I converted mobilenet v1/v2 tensorflow model by trt.create_inference_graph(); then use it in tensorflow-tensorrt.
however, the performance improvement isn’t much, it is ~10% improvement on infer time. (FLOPs/second: 104.72B)
(for other net as inception v2, the improvement is higher).
then I did some investigation:
most computation of mobilenet v1/v2 is about 1x1 conv, and 1x1 conv is memory friendly with NHWC data format. but tensorRT supports NCHW data format.
in <<TensorRT-Developer-Guide 5.pdf>>, the mentioned op includes Conv2d and DepthwiseCOnv2dNative.
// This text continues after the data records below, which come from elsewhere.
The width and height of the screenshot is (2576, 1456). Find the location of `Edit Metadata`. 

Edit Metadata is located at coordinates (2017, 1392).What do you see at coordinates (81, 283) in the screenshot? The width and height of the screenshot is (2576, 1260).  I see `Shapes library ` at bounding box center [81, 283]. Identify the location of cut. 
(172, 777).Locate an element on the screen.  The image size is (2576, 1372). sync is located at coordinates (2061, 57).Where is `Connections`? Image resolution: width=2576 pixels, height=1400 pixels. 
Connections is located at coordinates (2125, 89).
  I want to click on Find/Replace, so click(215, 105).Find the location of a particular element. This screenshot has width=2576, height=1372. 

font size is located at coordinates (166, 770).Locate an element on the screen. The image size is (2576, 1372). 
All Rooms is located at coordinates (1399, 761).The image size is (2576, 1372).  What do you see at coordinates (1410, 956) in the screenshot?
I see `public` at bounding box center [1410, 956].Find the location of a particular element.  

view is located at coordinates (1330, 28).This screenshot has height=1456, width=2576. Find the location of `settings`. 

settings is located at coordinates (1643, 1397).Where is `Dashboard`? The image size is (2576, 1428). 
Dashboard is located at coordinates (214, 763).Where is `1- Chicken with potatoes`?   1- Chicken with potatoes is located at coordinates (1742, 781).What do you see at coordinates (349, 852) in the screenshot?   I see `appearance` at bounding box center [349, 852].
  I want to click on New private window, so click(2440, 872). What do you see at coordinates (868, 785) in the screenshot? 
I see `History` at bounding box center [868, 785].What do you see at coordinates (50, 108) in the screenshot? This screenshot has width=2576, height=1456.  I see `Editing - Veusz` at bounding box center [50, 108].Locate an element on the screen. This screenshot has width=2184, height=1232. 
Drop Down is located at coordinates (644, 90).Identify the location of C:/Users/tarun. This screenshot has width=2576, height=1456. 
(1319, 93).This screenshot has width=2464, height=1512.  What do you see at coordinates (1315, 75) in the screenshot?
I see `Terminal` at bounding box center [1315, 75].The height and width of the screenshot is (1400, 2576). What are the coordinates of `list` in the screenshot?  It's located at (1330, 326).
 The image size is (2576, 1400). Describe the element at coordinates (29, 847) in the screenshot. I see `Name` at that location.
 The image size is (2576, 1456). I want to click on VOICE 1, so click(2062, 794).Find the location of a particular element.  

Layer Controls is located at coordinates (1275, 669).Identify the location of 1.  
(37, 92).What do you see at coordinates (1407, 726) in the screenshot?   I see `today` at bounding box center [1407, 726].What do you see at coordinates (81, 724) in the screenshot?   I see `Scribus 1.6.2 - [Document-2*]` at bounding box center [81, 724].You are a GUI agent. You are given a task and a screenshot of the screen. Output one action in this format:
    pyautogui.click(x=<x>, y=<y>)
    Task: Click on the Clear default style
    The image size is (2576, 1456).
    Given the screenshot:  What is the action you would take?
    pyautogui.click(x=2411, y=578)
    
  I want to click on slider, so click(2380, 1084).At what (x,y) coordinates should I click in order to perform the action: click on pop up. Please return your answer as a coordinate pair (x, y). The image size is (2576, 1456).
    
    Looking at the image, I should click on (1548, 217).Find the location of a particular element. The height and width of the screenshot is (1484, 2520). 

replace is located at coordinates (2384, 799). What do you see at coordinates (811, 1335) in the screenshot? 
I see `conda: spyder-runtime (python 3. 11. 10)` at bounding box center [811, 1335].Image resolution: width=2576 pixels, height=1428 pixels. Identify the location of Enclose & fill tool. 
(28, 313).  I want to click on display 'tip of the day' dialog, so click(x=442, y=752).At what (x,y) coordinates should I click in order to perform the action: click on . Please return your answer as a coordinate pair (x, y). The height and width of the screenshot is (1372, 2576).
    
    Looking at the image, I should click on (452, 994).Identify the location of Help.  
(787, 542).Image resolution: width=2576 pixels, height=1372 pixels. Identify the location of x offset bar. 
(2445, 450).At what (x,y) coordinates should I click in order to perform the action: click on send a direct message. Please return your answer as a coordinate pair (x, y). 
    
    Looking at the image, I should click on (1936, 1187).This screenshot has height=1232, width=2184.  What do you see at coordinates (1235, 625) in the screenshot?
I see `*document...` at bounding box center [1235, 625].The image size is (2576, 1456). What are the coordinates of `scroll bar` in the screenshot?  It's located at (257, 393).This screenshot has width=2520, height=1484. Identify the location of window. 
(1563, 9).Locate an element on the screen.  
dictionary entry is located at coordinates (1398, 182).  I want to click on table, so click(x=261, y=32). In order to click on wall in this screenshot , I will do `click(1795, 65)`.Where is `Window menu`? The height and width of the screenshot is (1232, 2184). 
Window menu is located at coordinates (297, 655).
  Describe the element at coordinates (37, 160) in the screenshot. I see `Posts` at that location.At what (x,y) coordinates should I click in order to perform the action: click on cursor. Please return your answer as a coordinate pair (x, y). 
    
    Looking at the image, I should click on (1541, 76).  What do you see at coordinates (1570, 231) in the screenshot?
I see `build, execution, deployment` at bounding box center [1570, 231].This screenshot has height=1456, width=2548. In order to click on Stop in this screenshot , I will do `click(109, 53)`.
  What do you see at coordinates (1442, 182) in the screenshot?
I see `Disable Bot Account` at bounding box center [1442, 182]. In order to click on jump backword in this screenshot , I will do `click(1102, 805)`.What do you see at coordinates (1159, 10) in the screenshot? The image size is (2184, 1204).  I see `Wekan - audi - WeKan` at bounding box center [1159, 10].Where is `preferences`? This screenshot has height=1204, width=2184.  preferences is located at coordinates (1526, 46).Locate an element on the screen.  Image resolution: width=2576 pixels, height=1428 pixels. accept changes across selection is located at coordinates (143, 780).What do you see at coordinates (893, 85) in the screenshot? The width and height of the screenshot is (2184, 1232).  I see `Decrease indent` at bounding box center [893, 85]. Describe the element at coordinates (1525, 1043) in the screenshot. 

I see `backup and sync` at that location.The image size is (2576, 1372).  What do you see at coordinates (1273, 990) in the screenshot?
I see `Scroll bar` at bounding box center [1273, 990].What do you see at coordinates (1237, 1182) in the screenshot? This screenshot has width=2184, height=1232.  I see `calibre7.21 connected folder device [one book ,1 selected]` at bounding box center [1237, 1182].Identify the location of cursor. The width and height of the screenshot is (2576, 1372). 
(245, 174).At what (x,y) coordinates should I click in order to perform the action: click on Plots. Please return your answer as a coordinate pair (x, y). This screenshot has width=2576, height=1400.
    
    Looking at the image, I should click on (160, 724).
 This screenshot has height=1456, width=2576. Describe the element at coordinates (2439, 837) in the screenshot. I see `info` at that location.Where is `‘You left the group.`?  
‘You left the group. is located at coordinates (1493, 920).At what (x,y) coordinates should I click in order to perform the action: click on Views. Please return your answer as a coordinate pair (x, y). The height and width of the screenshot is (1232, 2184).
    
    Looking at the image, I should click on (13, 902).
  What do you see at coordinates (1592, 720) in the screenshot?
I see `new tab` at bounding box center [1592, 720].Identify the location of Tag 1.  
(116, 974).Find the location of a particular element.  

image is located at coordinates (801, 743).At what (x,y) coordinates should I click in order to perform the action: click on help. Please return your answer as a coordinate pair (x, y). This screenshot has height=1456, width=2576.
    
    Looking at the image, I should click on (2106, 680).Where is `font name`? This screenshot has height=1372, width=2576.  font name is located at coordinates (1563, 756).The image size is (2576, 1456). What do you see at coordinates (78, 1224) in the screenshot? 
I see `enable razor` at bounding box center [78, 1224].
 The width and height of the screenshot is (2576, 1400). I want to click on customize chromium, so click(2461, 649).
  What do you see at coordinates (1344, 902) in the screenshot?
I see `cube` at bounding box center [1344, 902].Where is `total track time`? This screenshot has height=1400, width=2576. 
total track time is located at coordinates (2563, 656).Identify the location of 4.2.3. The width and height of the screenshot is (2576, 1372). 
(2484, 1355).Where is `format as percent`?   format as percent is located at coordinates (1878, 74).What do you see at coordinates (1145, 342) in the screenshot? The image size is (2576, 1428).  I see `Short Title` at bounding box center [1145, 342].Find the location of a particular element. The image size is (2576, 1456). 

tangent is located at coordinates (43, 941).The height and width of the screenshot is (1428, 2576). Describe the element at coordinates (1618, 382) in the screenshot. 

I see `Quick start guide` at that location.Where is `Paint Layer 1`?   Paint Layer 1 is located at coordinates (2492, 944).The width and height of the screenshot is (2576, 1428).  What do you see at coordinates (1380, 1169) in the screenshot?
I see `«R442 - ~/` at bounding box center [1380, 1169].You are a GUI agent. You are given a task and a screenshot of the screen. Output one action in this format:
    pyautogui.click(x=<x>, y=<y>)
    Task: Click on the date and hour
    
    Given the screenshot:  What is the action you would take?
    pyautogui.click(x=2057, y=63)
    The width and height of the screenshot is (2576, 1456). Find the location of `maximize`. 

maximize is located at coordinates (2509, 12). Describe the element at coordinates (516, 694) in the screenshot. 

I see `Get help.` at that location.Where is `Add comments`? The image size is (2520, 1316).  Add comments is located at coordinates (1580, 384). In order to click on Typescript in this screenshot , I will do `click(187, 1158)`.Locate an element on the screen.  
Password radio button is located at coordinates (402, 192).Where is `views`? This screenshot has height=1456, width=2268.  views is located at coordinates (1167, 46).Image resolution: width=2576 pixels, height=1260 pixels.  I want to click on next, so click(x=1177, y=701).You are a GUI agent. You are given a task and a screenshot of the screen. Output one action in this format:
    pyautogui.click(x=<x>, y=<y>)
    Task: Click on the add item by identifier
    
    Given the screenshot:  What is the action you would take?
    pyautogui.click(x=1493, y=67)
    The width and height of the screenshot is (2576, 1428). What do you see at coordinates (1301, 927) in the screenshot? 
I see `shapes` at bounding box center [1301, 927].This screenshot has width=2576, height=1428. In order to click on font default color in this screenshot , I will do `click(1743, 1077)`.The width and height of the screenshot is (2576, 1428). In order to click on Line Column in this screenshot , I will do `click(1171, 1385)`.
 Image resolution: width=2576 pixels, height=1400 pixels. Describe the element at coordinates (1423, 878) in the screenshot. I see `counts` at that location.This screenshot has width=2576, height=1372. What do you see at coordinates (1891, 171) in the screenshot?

I guess 1x1 conv is treats as common Conv2d; not be optimized specifically.
since 1x1 conv is widely used in current net models, could tensorRT do some optimize on it?
for example: it may benefit if NHWC data format is supported.
The engineering team is reviewing this enhancement request. I don’t have additional info to share publically. Please stay tuned for future release announcements.
I tried to analysis the profiling data, and found that the depthwise conv in mobilenet cost much more time.
in the bottleneck structure of mobilenet, 1x1 op has much bigger computation than depthwise 3x3 conv; but depthwise 3x3 cost much more time.
seems optimization is required for depthwise conv for tensorRT.
another question: what’s the meaning for ‘depthwise input reformatter’?